先月。お茶事のお稽古をしました。
入門して初めてのお茶事。
お客様役とお料理を作る役に分かれてお稽古。
私は懐石の先生に付いてお料理を作りました。
今回は「朝茶事」
通常の茶事では一汁三菜が原則ですが、朝茶では焼物が省略され一汁二菜になります。
はじめに「向付・飯椀・汁椀」『一文字に盛られた飯・じゅん菜の冷たいお味噌汁・胡麻豆腐・紅白なます』
向付は、飯椀と汁椀の向こう置かれたことからこのような呼び方が生まれたと言われ、普通はお造りが使われますが、朝茶では生ものを用いず今回は胡麻豆腐。朝からは新鮮な魚が手に入らなかったためと言われます。

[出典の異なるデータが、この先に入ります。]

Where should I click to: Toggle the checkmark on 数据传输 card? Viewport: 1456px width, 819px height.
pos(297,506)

また、当流では初めてお招きしたお客様には紅白なますをお出しします。
ここで一番難しいのはご飯の炊ける時間と炊き具合。
お椀に蓋をしたその中で蒸らし、お客様が召し上がる時がベストな炊き具合になっている様に茶事の流れを見ながら心を配りながら炊きます。

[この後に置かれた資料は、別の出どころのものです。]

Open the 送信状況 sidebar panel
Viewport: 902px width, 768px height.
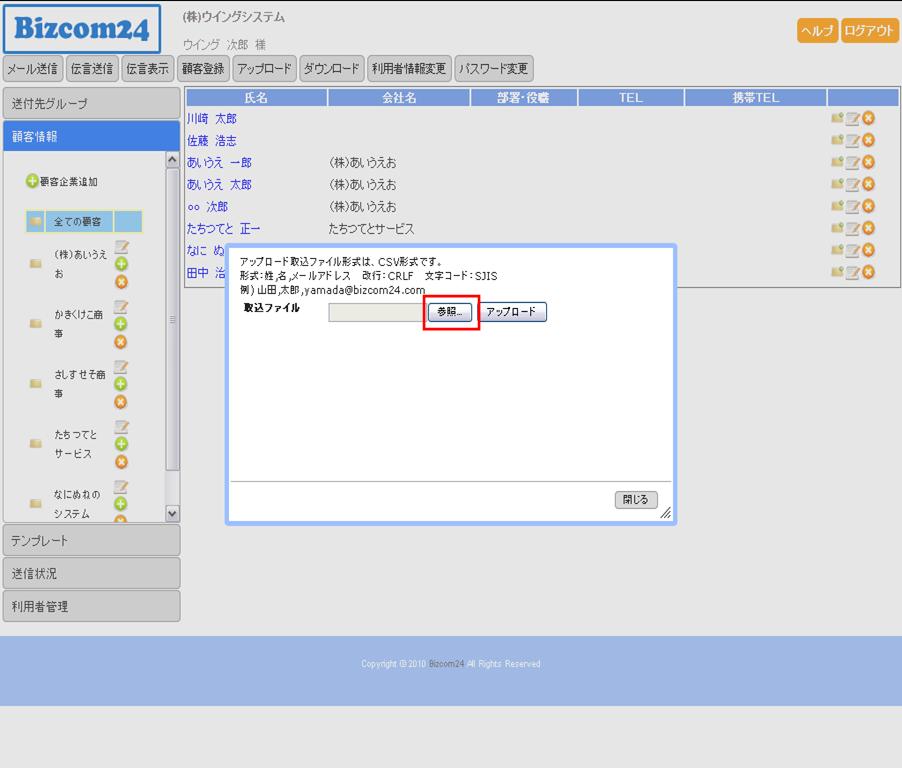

そして、お出しする直前。蓋をしたお椀の上に水を含ませた茶筅を振り、水滴を付け、涼しさを演出します。
(お客様は飯と汁を頂くと、お酒が注がれ向付に箸を付けます。)
「腕物」『ずんだ饅頭 海老丸入り』
葛を引いたお出汁で。
「強肴」『茄子と鶏の治部煮』
「八寸」『蛸の柔らか煮、オクラ』
「箸洗い」『針生姜、梅肉仕立て』
「香の物」『沢庵、奈良漬け、胡瓜の塩糀漬け、茗荷の甘酢漬け、茄子の辛子醤油漬け』
「湯斗」『こげ飯』
ありがとうございました。
焼物がない代わりに、朝茶事では香の物がご馳走です。今回は五種盛りにしました。沢庵は音が出ないよう皮を切り落とし、隠し包丁を入れて。見た目も涼しい硝子の器で。お客様も最後に出てきた香の物がとても美味しかったとおっしゃっていました。

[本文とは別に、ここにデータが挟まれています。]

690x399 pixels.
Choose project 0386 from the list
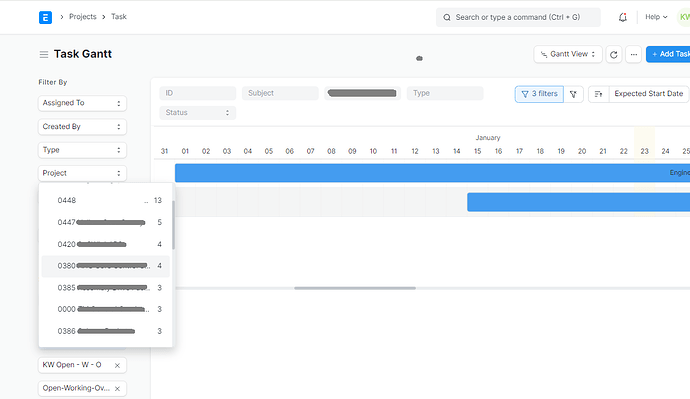pos(106,331)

(お客様は最後にお椀に湯斗を注ぎ清め頂き懐紙で拭き取り懐石は終了です。)
大変でした。でもとても楽しかったです。
朝、ほとんどのお料理に使うお出汁を引くことから始まる懐石作り。
懐石が始まる時間に合わせてのお料理の準備と、懐石が始まりお客様の様子を見ながらの仕上げ、運び出し。
冷たいものは冷たいうちに、温かいものは温かいうちに。そしてこの懐石の全てはその後召し上がって頂く一服の濃茶の為に。
「おもてなし」の心を学ばせて頂きました。
そしてお茶事はお料理だけでなくお庭を綺麗にして打ち水をしたり、お客様の履物を整えたりと、様々な人のおもてなしの心とそれを楽しむお客様の心で創られることを真に感じました。
次回はお客様役になり、その心構えや作法を学びたいと思います。
今回、懐石を教えて頂いた先生は懐石を教えながら佐藤 初女さんの元にも通いおむすびのむすびかたやその心を習い、今では講師もされている素敵な方でした。
まかないで頂いたそのおむすびと、お料理を全てお出しした後に頂いた一服のお茶は今まで味わったことのない特別な美味しさでした。